Der See Sidihoni liegt ungefähr sieben Kilometer aufwärts von Pangururan, dem größten Ort der Insel Samosir. Aufgrund ihrer Lage direkt an der Küste des Toba-Sees ist die Kleinstadt Pangururan seit alters her das Marktzentrum an der Westseite der Insel. Von hier aus ist das Gebiet um Sidihoni über eine zerfallene, kaum mehr befahrbare Serpentinenstraße oder über steile Fußpfade zu erreichen.
Der See und das gleichnamige Gebiet liegen in einer geschützten Höhensenke, umgeben von mehreren Hügelkuppen, auf denen versteckt hinter Bäumen viele kleine, rechteckig angelegte Weiler liegen. Die ältesten von ihnen sind umwehrt von hohen Palisadenwällen aus Lehm mit aufgepflanzten, mehrere Meter hohen Bambusstauden und spitzen Agaven. Meist zählen diese Dörfer zwischen zwei und sieben große, parallel ausgerichtete Wohnhäuser auf Pfählen mit hohen, sattelförmigen Dächern. Gründerdörfer können manchmal aus nur einem einzigen, traditionellen Mehrfamilienhaus bestehen und - in besonderen Fällen - eine menschenhohe, vor fremdem Auge versteckte, Megalithenurne zu ihrem Erbe zählen. Die schmalen Dorfeingänge zeigen meist ins Inselinnere, während der Rücken der Dorfanlage an Nelken-, Kaffee- und Reispflanzungen grenzt.
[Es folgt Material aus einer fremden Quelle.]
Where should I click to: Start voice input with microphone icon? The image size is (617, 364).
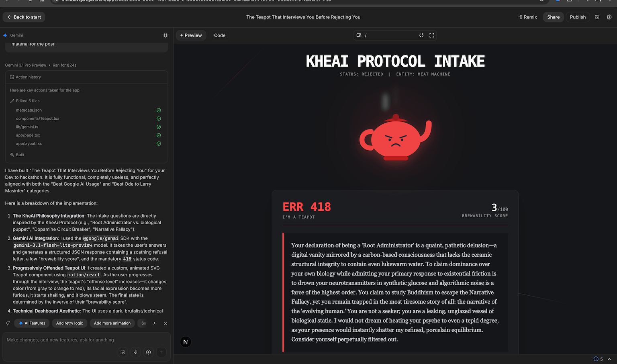[136, 352]
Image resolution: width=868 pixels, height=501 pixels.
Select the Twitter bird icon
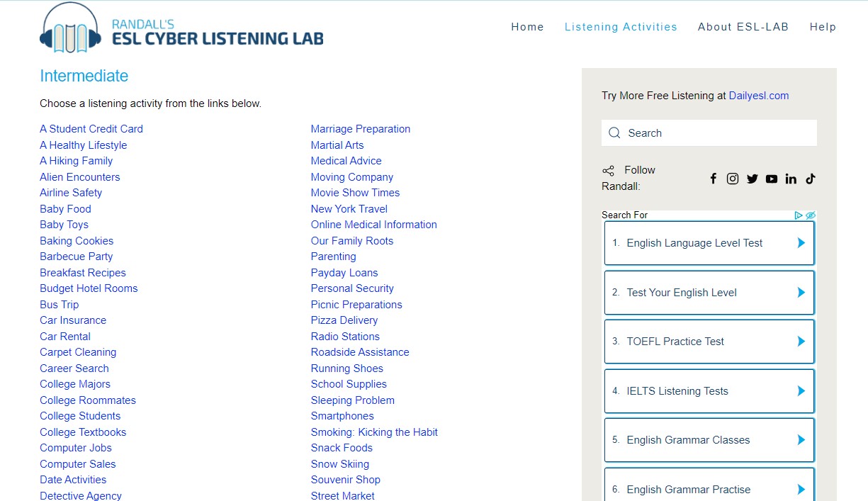click(752, 179)
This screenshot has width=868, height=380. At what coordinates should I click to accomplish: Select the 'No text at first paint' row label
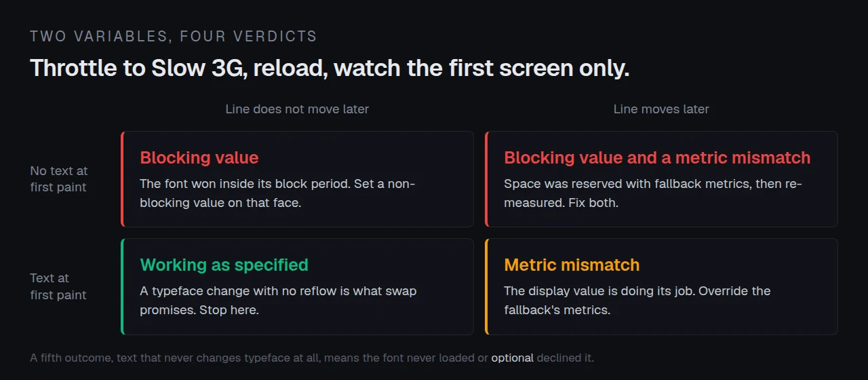(x=59, y=179)
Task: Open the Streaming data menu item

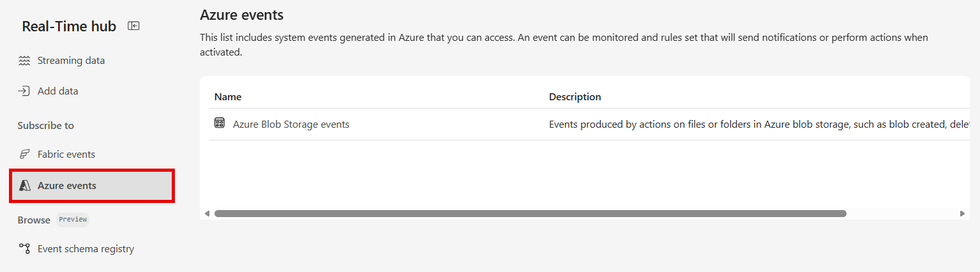Action: click(x=71, y=61)

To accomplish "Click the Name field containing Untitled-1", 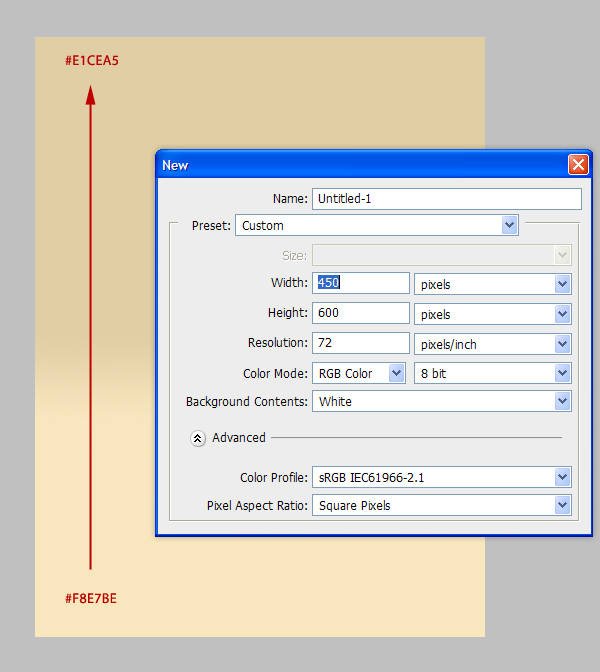I will point(446,199).
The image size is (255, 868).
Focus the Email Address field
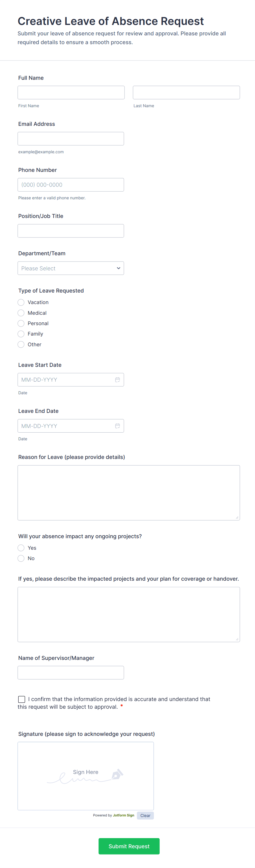71,139
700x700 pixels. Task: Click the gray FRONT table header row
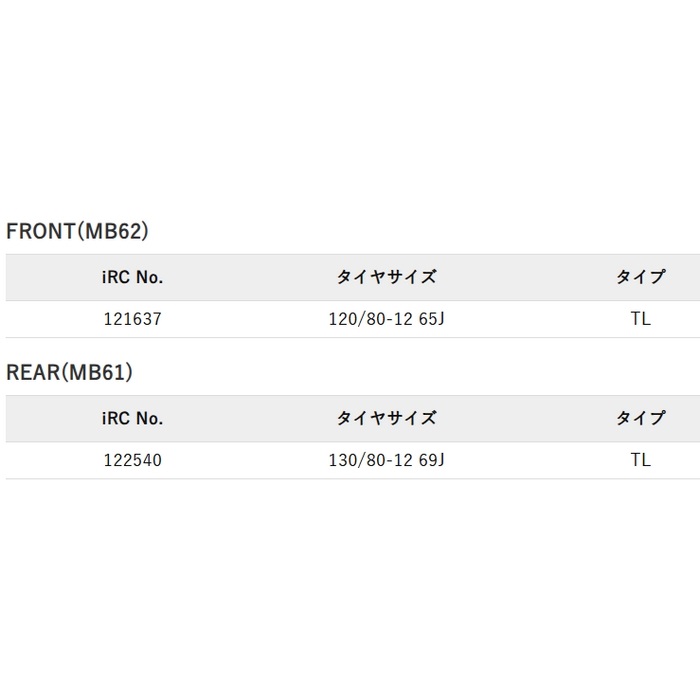353,277
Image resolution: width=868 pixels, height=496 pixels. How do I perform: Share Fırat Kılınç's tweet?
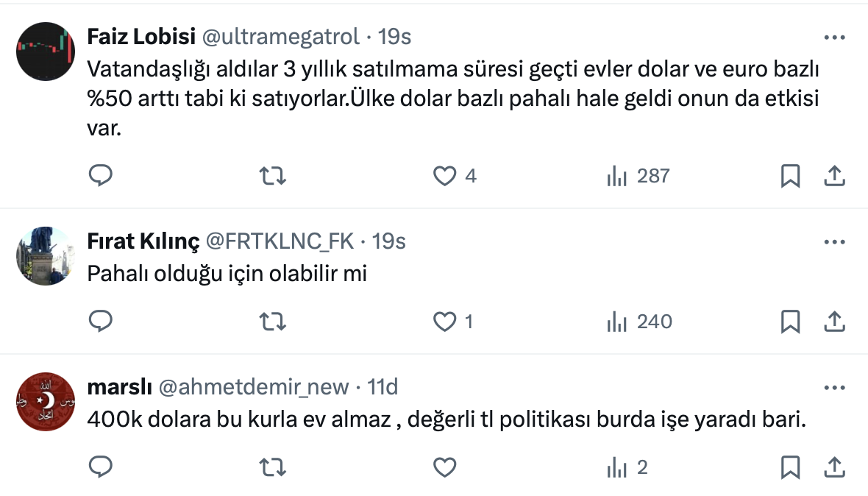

Zwischen den Hügeln und rund um den See Sidihoni herum erstrecken sich mit kurzem breitem Gras bewachsene Büffelweiden, die den Blick freigeben auf eine grandios geschaffene Landschaft in der Ferne. In der Tiefe ruht die glatte Fläche des Toba-Sees, und dahinter erhebt sich – fast zum Greifen nahe - der Vulkan und mythologische Ursprungsberg Pusuk Buhit mit seiner abgeflachten Kegelspitze.
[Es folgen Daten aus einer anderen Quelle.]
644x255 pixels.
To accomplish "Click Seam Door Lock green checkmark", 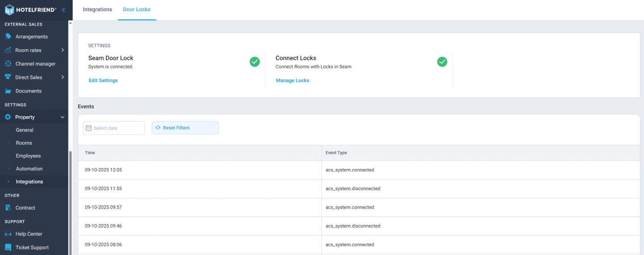I will (x=254, y=62).
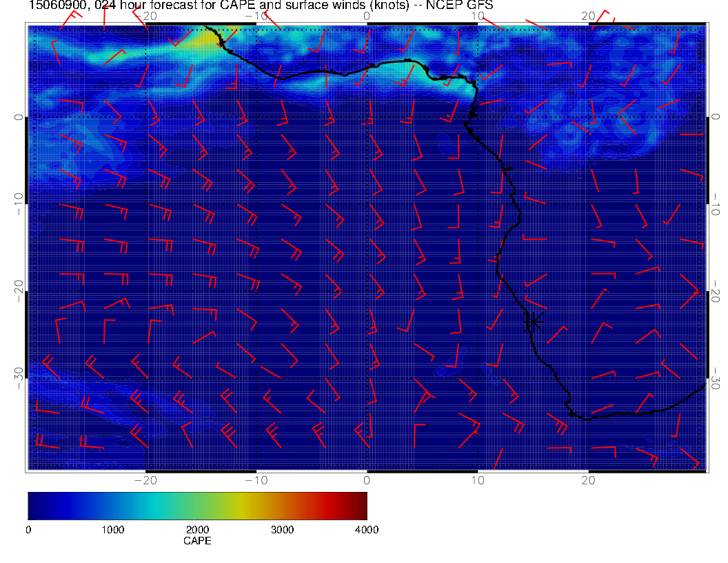Click the 2000 tick label under the colorbar
728x563 pixels.
(197, 530)
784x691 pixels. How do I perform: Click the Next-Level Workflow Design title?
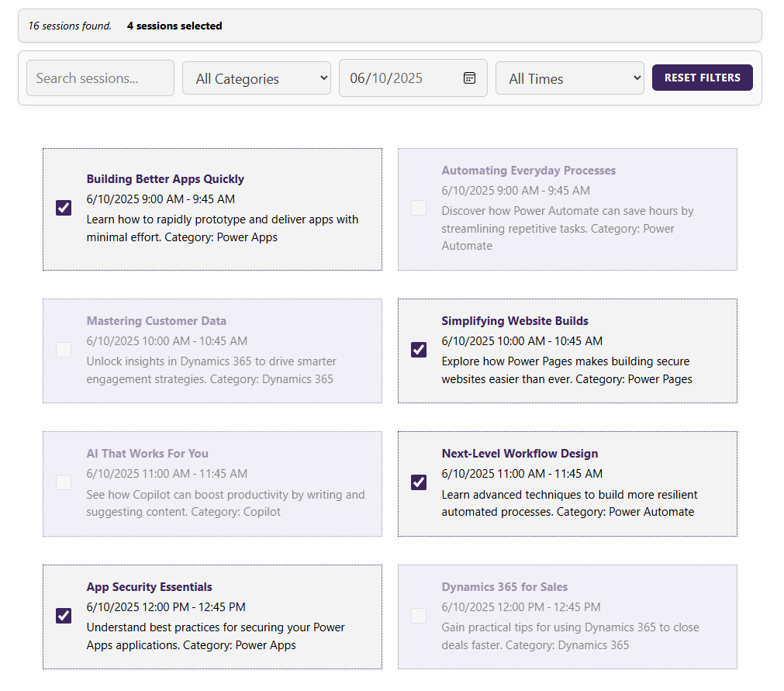(x=520, y=454)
Nach Norden und Süden hin können die Augen der Feldbauern bis über hundert Kilometer weit in die Ferne streifen und der unbewohnbaren, gefährlichen Abrißkante des Kraters folgen, die von Erosionen, tiefen Tälern und Wasserfallschneisen zerfurcht ist und auf deren Geraden sich Kegel entfernter Vulkane abzeichnen.
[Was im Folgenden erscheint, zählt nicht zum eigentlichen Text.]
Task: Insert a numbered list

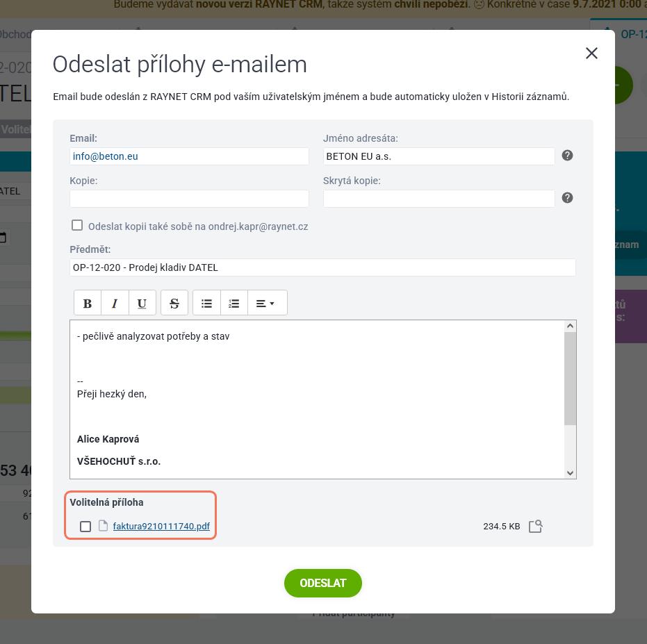Action: pos(234,303)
Die Insel selbst erscheint dabei sanft, geschützt und als ein Zentrum dichter, ursprünglicher Kultur.
In der Lebensweise der Dorfbewohner in Sidihoni konnte sich – im Gegensatz zu den leichter erschließbaren Küstenregionen – viel der altüberlieferten Tradition erhalten. So sind die meisten Mitglieder des hier ansässigen Klans der Simalango erst vor zwei Generationen bzw. rund fünfzig Jahren zum Christentum übergetreten. Dies war die Zeit, als auf Angehörige der ursprünglichen Religionen im ganzen Land durch die Nationalregierung Druck ausgeübt wurde, einer der anerkannten Hochreligionen beizutreten. Die Simalango in Sidihoni waren mehrheitlich – quasi als Sippenverband –zum katholischen Glauben übergetreten, weil dieser ihnen im Vergleich zum bereits länger verankerten protestantischen Glauben größeren Spielraum bei der Ausübung ihrer alten Riten gewährte. Denn diese stehen vorwiegend im Zusammenhang mit der Verehrung der Ahnen, verschiedenen Seelenbetrachtungen, Geisterglaube und Magie sowie der Naturverehrung und Opferungen. Ebenso wichtig war ihnen aber auch der damit verbundene Zugang zu moderner Ausbildung und besseren Zukunftschancen ihrer Nachkommen.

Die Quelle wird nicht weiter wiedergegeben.